◆ 練習: 將下方談兩岸貿易的文章中,從「而也在去年,中國大陸的對外貿易額首次超過五百億美元,名列世界十八。」起、至「日本電器等,先後到大陸投資。」止的一段文字一字不改地抄錄下來。

◆ 頁面摘錄:
● ● ● ● ● ● ●
在舉世經濟不景氣的呼聲中,中華民國去年實質經濟成長率達百分之十點九,居亞洲之冠,對外貿易總額達五百廿億美元,名列世界十五。
而也在去年,中國大陸的對外貿易額首次超過五百億美元,名列世界十八。
在以市場經濟滲入中央計畫經濟的原則下,中共近年來力求開放,貿易方面,似乎來勢洶洶。除了與我國在國際市場的競爭,轉口貿易也引發許多問題。
中共是否已經放棄了它對經濟的絕對控制權?如果是,為什麼最近又宣佈十個沿海城市延期開放、並且收回外匯處分權?如果不是,這些新經濟政策最終的目標又是什麼?更重要的是,在這個新闢的戰場上,我方有沒有致勝的妙方?
一九七八年後,原本與世隔絕的中國大陸,逐漸傳出了較多的消息。其中最受矚目的,是它的經濟活動。
六年之間,大陸對外的貿易額由美金二○六億增至五百億,緊跟著貿易額五百廿億美元的中華民國。
外商到大陸投資設廠的消息也時有所聞。許多在台設有據點的國際性大公司,如美國的IBM、王安,日本的東芝、三洋、日本電器等,先後到大陸投資。
● ● ● ● ● ● ●
◆ 擷取資料:
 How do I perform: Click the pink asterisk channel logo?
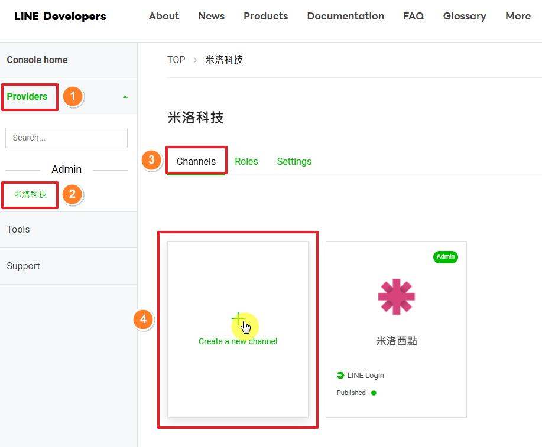pos(396,296)
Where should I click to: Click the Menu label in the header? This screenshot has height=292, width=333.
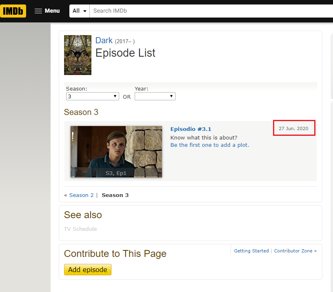pyautogui.click(x=52, y=11)
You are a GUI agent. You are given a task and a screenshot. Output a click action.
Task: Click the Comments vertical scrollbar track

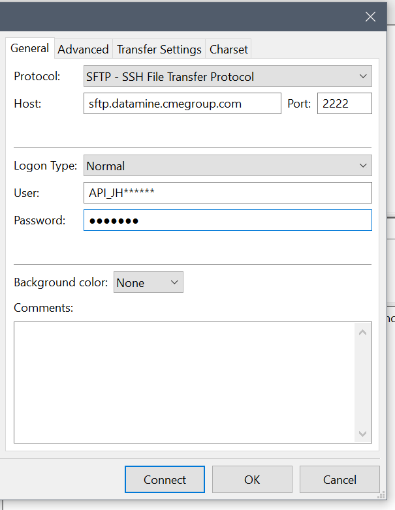(363, 382)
● ● ● ● ● ● ●
◆ 參考答案:
而也在去年,中國大陸的對外貿易額首次超過五百億美元,名列世界十八。
在以市場經濟滲入中央計畫經濟的原則下,中共近年來力求開放,貿易方面,似乎來勢洶洶。除了與我國在國際市場的競爭,轉口貿易也引發許多問題。
中共是否已經放棄了它對經濟的絕對控制權?如果是,為什麼最近又宣佈十個沿海城市延期開放、並且收回外匯處分權?如果不是,這些新經濟政策最終的目標又是什麼?更重要的是,在這個新闢的戰場上,我方有沒有致勝的妙方?
一九七八年後,原本與世隔絕的中國大陸,逐漸傳出了較多的消息。其中最受矚目的,是它的經濟活動。
六年之間,大陸對外的貿易額由美金二○六億增至五百億,緊跟著貿易額五百廿億美元的中華民國。
外商到大陸投資設廠的消息也時有所聞。許多在台設有據點的國際性大公司,如美國的IBM、王安,日本的東芝、三洋、日本電器等,先後到大陸投資。